Rewrite the material starting at its first line and ending at the line containing "The image size is (2576, 756).", switching "action" to "command" and leaving everything else unchanged.

[Begin MATERIAL SHOWN]

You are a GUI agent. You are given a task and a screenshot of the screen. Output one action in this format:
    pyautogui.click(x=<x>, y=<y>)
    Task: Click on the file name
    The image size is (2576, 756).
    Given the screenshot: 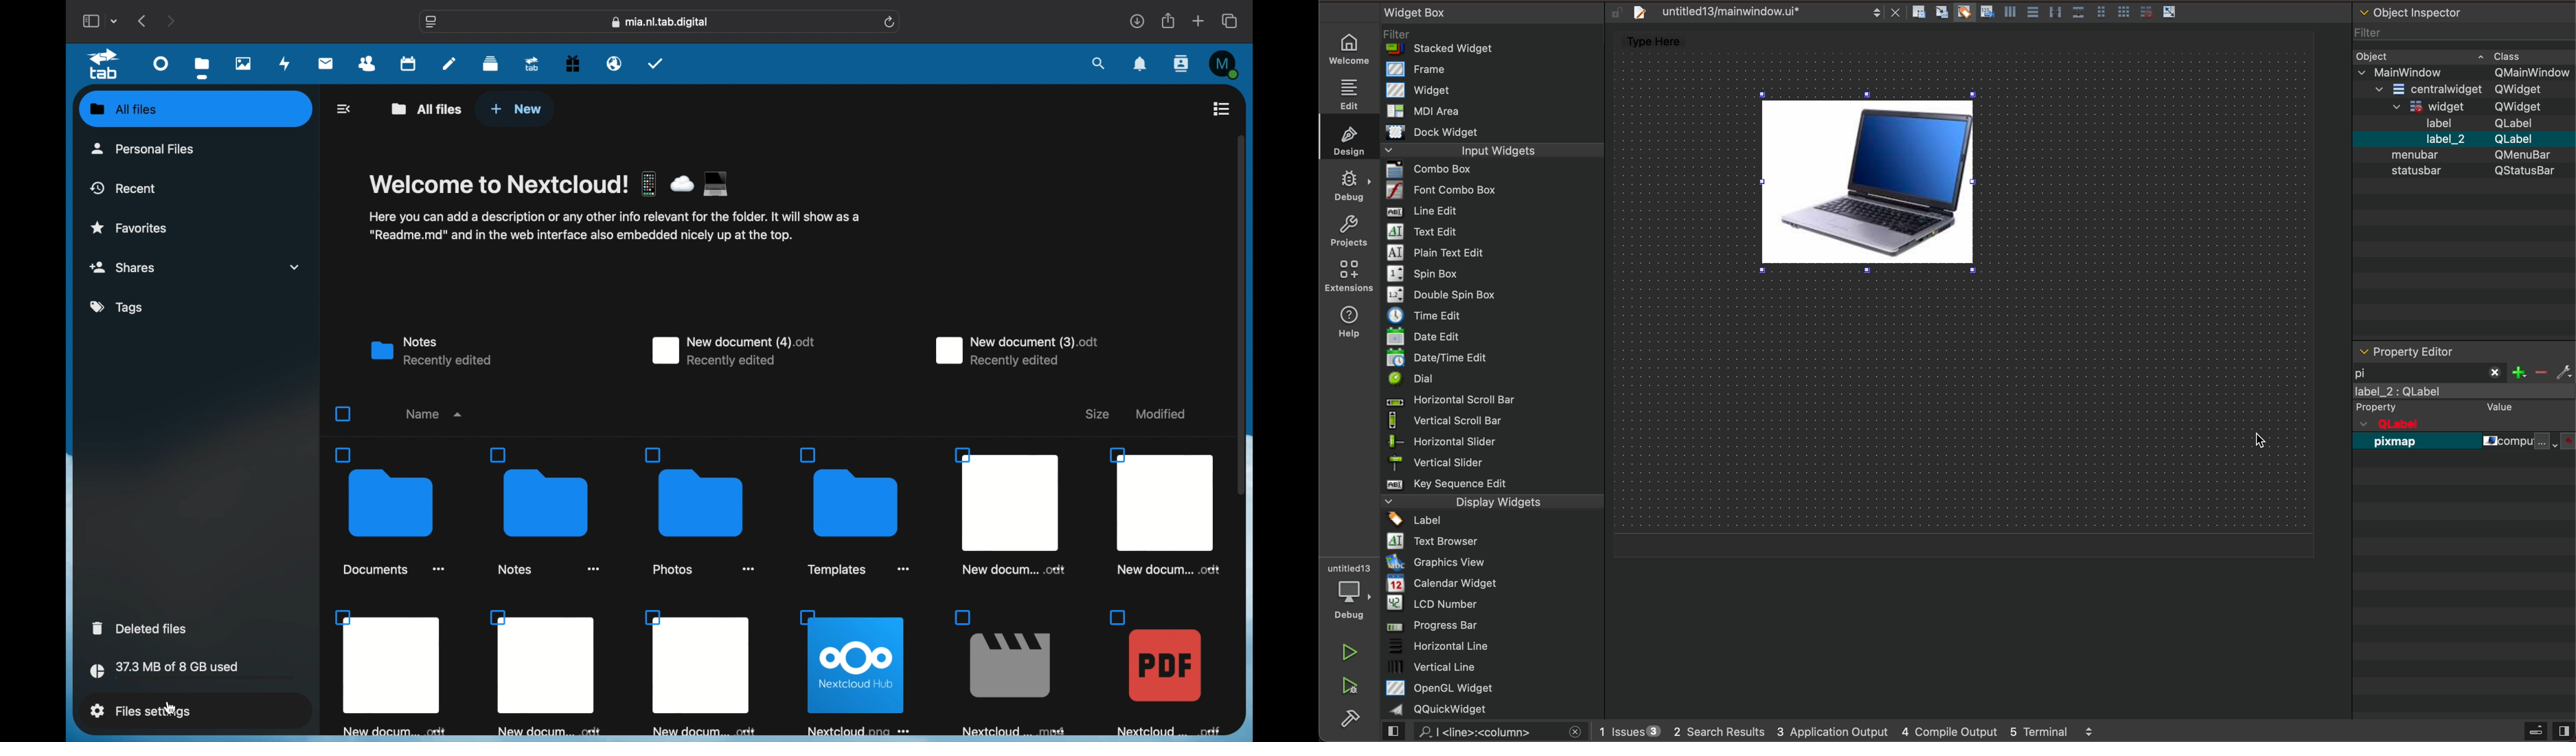 What is the action you would take?
    pyautogui.click(x=2524, y=442)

[End MATERIAL SHOWN]

:: FINISHED TASK ::
You are a GUI agent. You are given a task and a screenshot of the screen. Output one command in this format:
    pyautogui.click(x=<x>, y=<y>)
    Task: Click on the file name
    The image size is (2576, 756).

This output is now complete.